▸ **TESTO**:
╭──
100.000 chiodi

 

Constellation - dettaglio - di Kumi Yamashita
Constellation – dettaglio – di Kumi Yamashita

Osservo con stupore misto a tristezza i due secchielli colmi di chiodi che sto trasportando alla discarica insieme a qualche secchio di calcinacci e alcuni travetti spezzati.

Due secchielli colmi di chiodi enormi, quelli da edilizia. Quanti chili saranno? Quanti chiodi? Quante le martellate per conficcarli nelle pesanti travi del tetto da cui li ho, uno ad uno, estratti? Quanta la rabbia per dare tutte quelle martellate?

Da qualche settimana sto lavorando alla ristrutturazione del locale sottotetto di mia proprietà. Robaccia da sbaraccare, travetti da sostituire, tegole da riposizionare e tutto il lavoro per la coibentazione. Poi l’operaio che si occupava del tetto mi fa: “Ma per i chiodi che si fa? È un lavoraccio…”

“Chiodi? Quali chiodi?” rispondo io pensando subito alla classica tattica per giustificare un aumento sul preventivo dei costi.

Lui allora comincia a indicarmeli, uno dopo l’altro. Pare quasi una magia. Un attimo prima non vedevo nulla, un attimo dopo i chiodi cominciano a materializzarsi sotto ai miei occhi, moltiplicandosi all’infinito. Arrugginiti dall’umidità di anni, si mimetizzano perfettamente nelle vecchie travi annerite.

“Ma chi diavolo…?” sussurro, pensando a mezza voce.

“Qualcuno che aveva tempo da perdere!” mi risponde l’operaio ribadendo che per togliere tutti quei chiodi servirà una intera giornata di lavoro, se va bene. Alcuni sono conficcati fino alla testa, e son tutti chiodi di almeno otto centimetri.

Così, armata di pinze, tenaglie e di un grosso cacciavite piatto, comincio pian piano ad estrarli. È faticoso, perché molti sono conficcati a fondo, al punto che si vede il segno delle martellate sul legno tutto intorno alla testa del chiodo. Devo scavare il legno tutto intorno col cacciavite, poi acchiappo la testa con la tenaglia, e infine con la pinza tiro, smuovendo il chiodo per allargare il legno. Chiodo dopo chiodo, faticosamente, procedo e alleggerisco le travi di tutto quel metallo, i secchielli si riempiono.
╰──
▸ **ESTRATTO DALLA FONTE**:
╭──
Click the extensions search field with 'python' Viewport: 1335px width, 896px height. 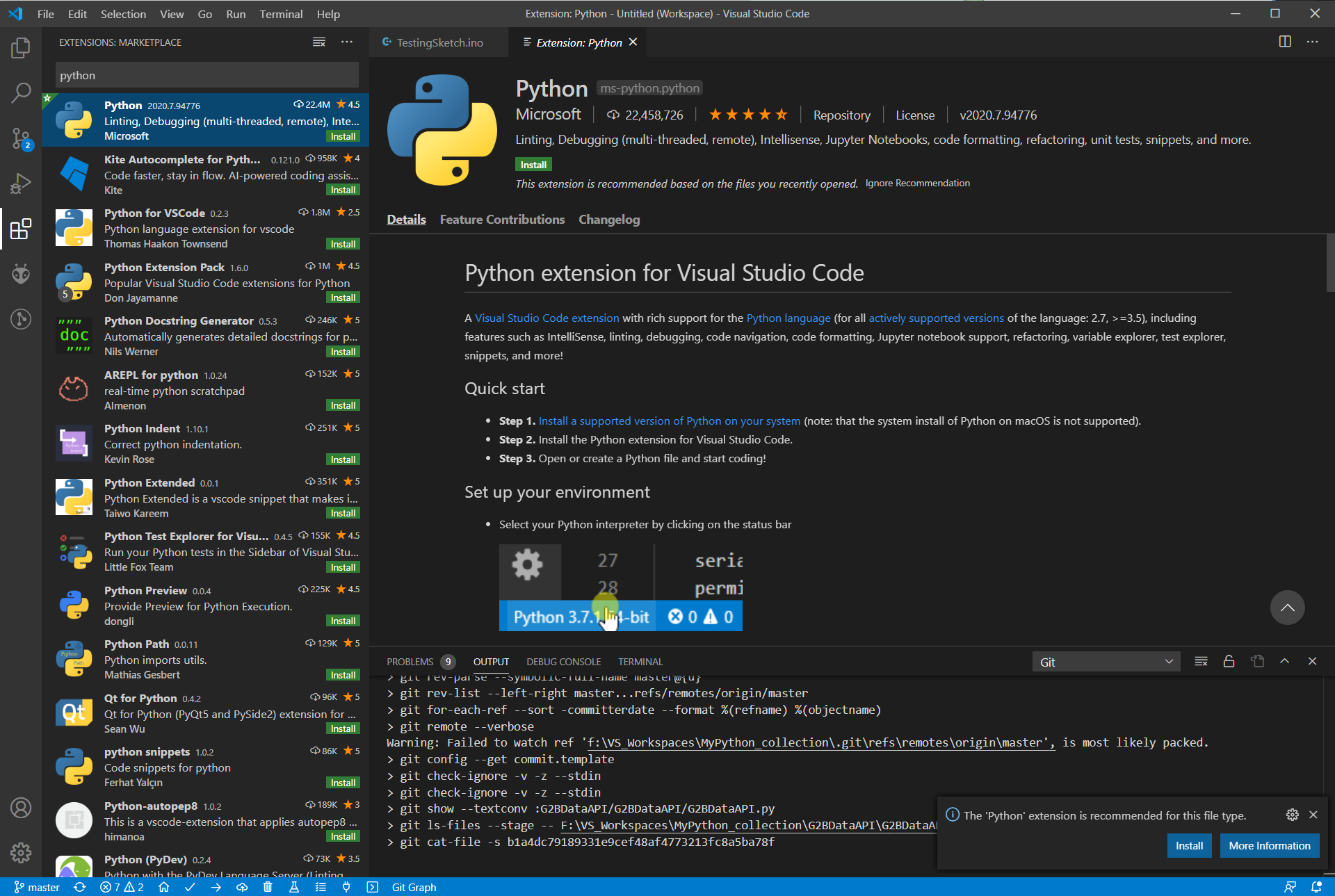207,75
╰──
▸ **ESERCIZI DA SVOLGERE**:
(a) Nel testo sui chiodi, con quali attrezzi si comincia a estrarre i chiodi dalle travi?
(b) Trascrivi fedelmente il tratto del testo sui chiodi che va da "Da qualche settimana" fino a "preventivo dei costi.".

▸ **SOLUZIONI COMPLETE**:
(a) Con pinze, tenaglie e un grosso cacciavite piatto.

(b)
Da qualche settimana sto lavorando alla ristrutturazione del locale sottotetto di mia proprietà. Robaccia da sbaraccare, travetti da sostituire, tegole da riposizionare e tutto il lavoro per la coibentazione. Poi l’operaio che si occupava del tetto mi fa: “Ma per i chiodi che si fa? È un lavoraccio…”

“Chiodi? Quali chiodi?” rispondo io pensando subito alla classica tattica per giustificare un aumento sul preventivo dei costi.